さすがは俺の妹だけあって、ああみえて晶は、けっこう薔薇にくわしいんだ。なんたって普段から、うるさいくらいに俺にレクチャーされているしな。うざい兄ですまん、妹よ。
伊勢崎は言った。
「花を選んでもらったお礼にアイスでも、と思ったんだけど……」
お礼って……おまえ、そもそも花なんか、まったく興味ないじゃねーか。
なんて、つっこみは胸の奥にしまいつつ、俺はあたりを見まわす。
「あっちで薔薇フレーバーのアイスを売っているんだ」
「薔薇フレーバー……へえ、そんなのあるんだ」
伊勢崎の言葉に興味を覚え、俺は聞き返した。
「うん。変わってるだろ。他にもいろいろ種類があるけど、晶ちゃんが、皆も呼んで一緒に食べましょうって……」
おまえ、さては晶とふたりきりでアイス食べるつもりだったな? そうはさせんぞ、ちゃっかり者め!

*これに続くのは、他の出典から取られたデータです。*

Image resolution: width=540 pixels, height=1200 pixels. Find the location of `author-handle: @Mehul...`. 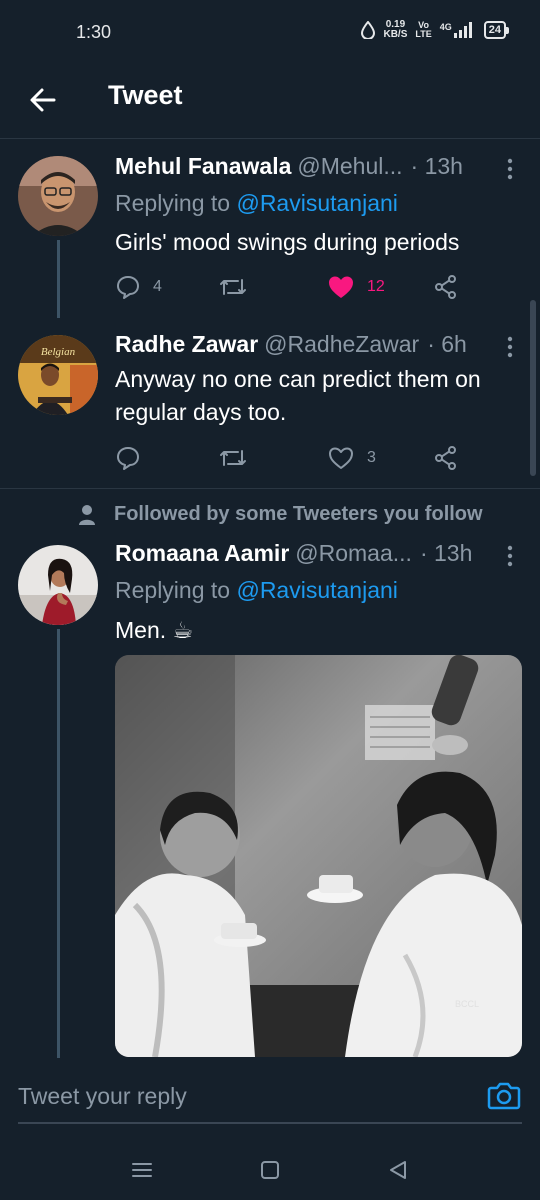

author-handle: @Mehul... is located at coordinates (350, 166).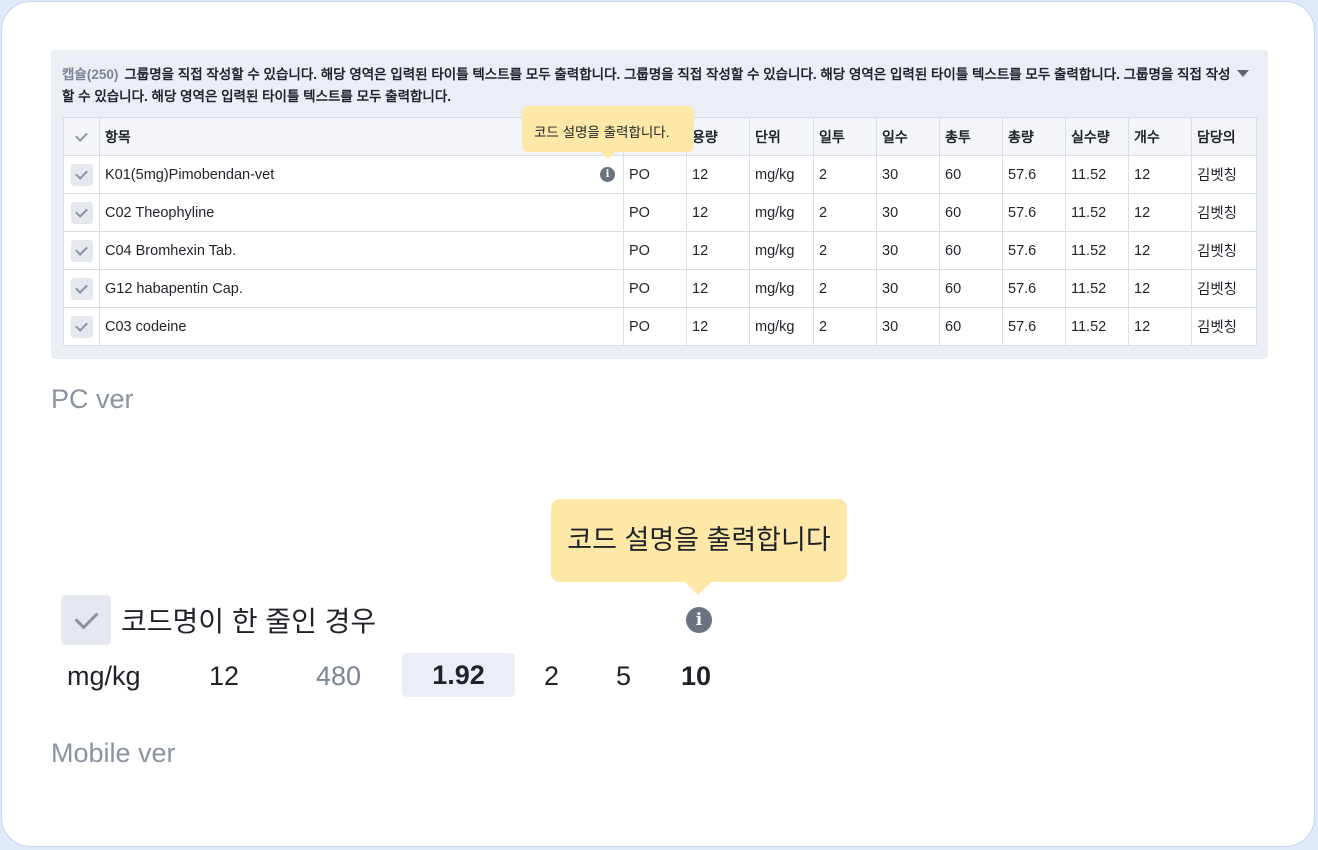  What do you see at coordinates (114, 753) in the screenshot?
I see `mobile-version-caption: Mobile ver` at bounding box center [114, 753].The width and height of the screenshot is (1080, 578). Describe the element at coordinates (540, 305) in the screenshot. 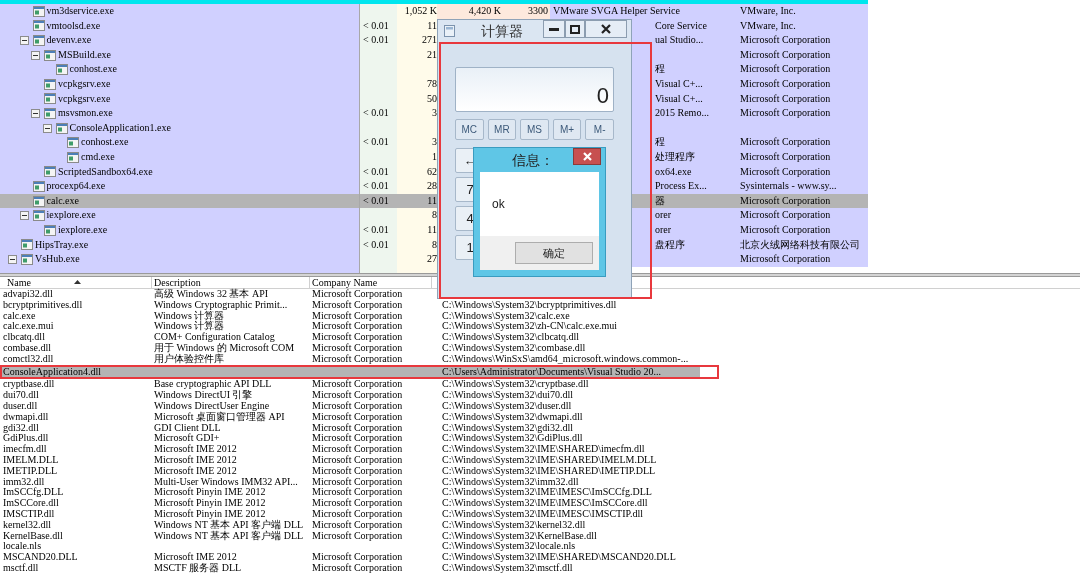

I see `dll-row: bcryptprimitives.dll Windows Cryptographic Primit... Microsoft Corporation C:\Windows\System32\bcryptprimitives.dll` at that location. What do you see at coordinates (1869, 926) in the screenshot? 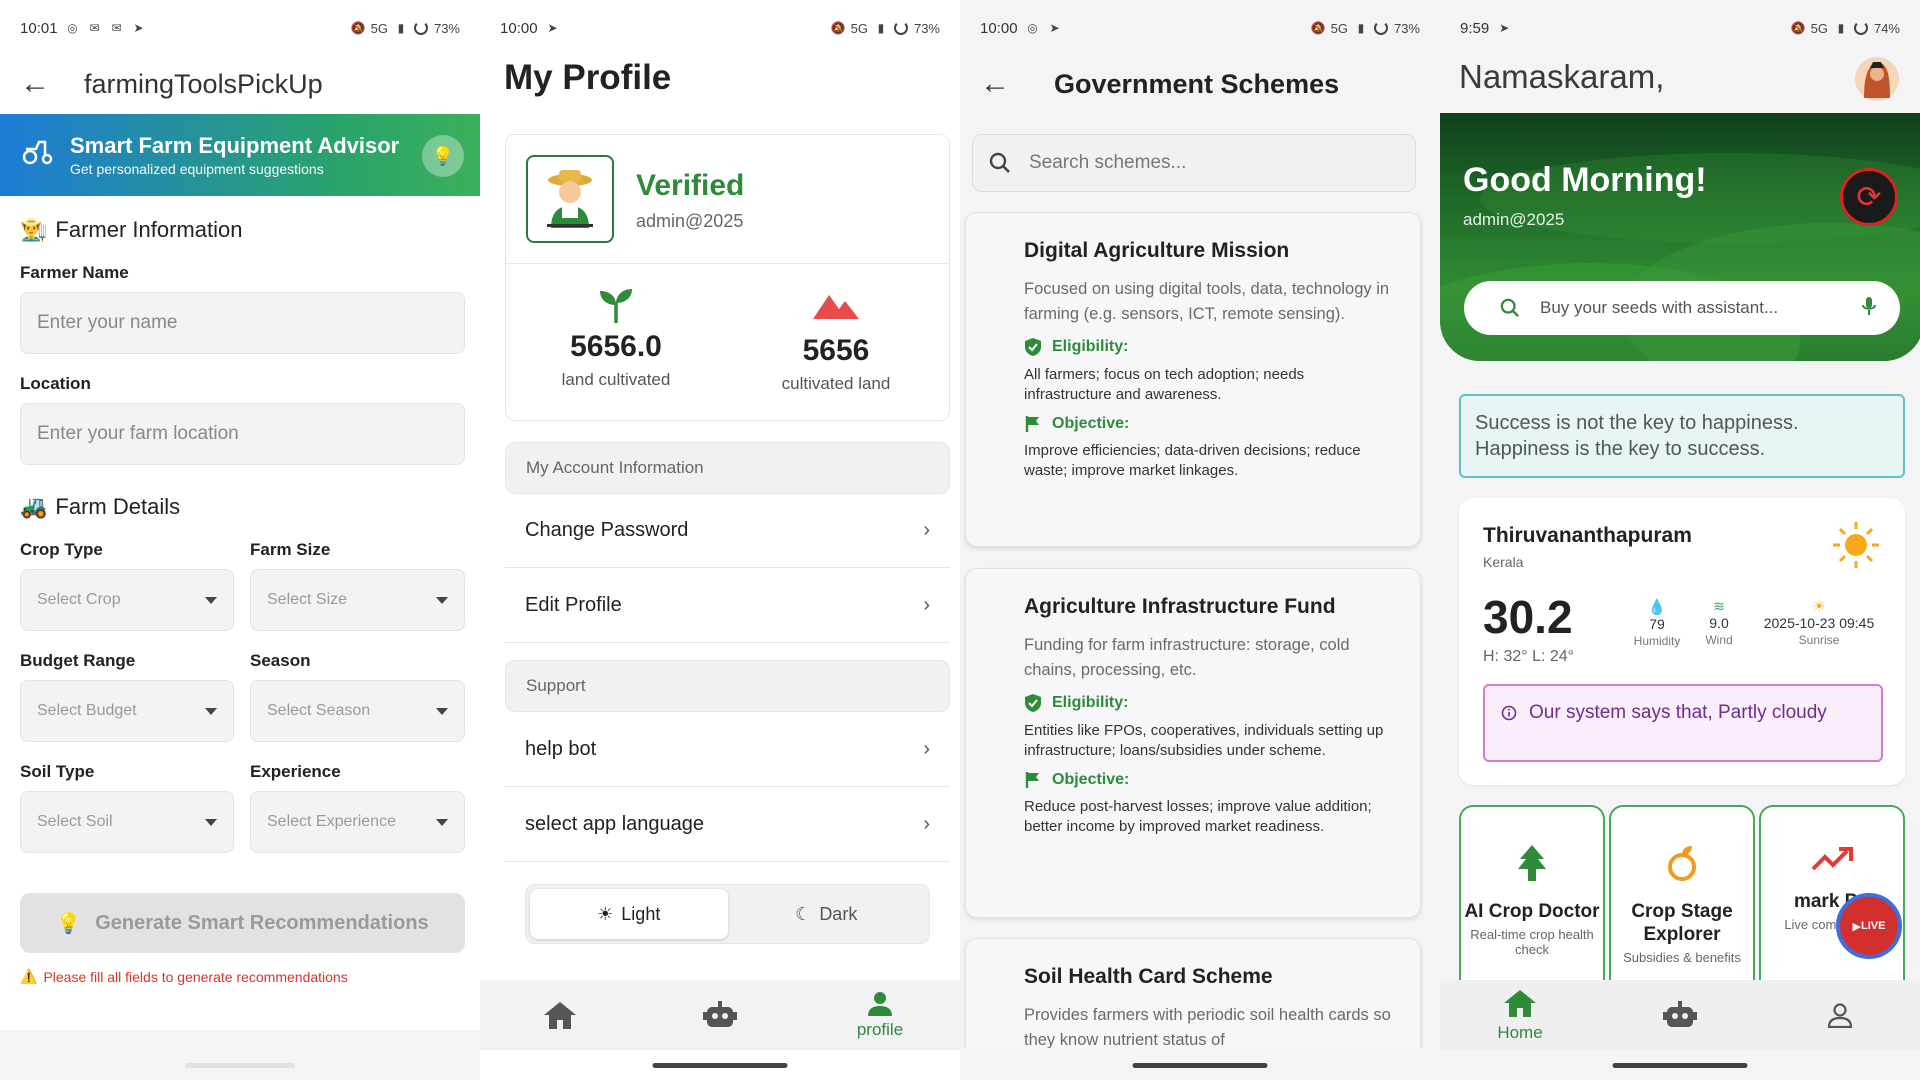
I see `live-stream-button: ▶ LIVE` at bounding box center [1869, 926].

晶ちゃん見なかった? あらためて尋ねる伊勢崎に首を振る。
「いや、晶は……」
見てないな、そう続けるつもりだった。
店内の奥まった場所、ガーデンテーブルや木製の収納庫が展示された一角がある。そのなかのひとつ、なかば影になるようにして一組の男女が向かい合っている。
晶と瀬野だった。
二人は真剣な面差しで、なにやら話をしている。俺のいる場所からでは遠すぎて、会話までは聞こえてこなかった。
俺はその場に立ち尽くした。
晶は俺ほどじゃないが、やはりガーデニング全般にくわしい。薔薇のこともよく知っている。
女の子だし、当然のことながら花は大好きだろう。
それに、ものすごく……可愛い。
超がつくイケメンの瀬野と並んでも、まったく引けを取らないくらいに。
それどころか、お似合いと言ってもいいくらいだ。
なぜだかはわからない。
けど俺は呆然としたまま、しばらのくあいだ動けなかった。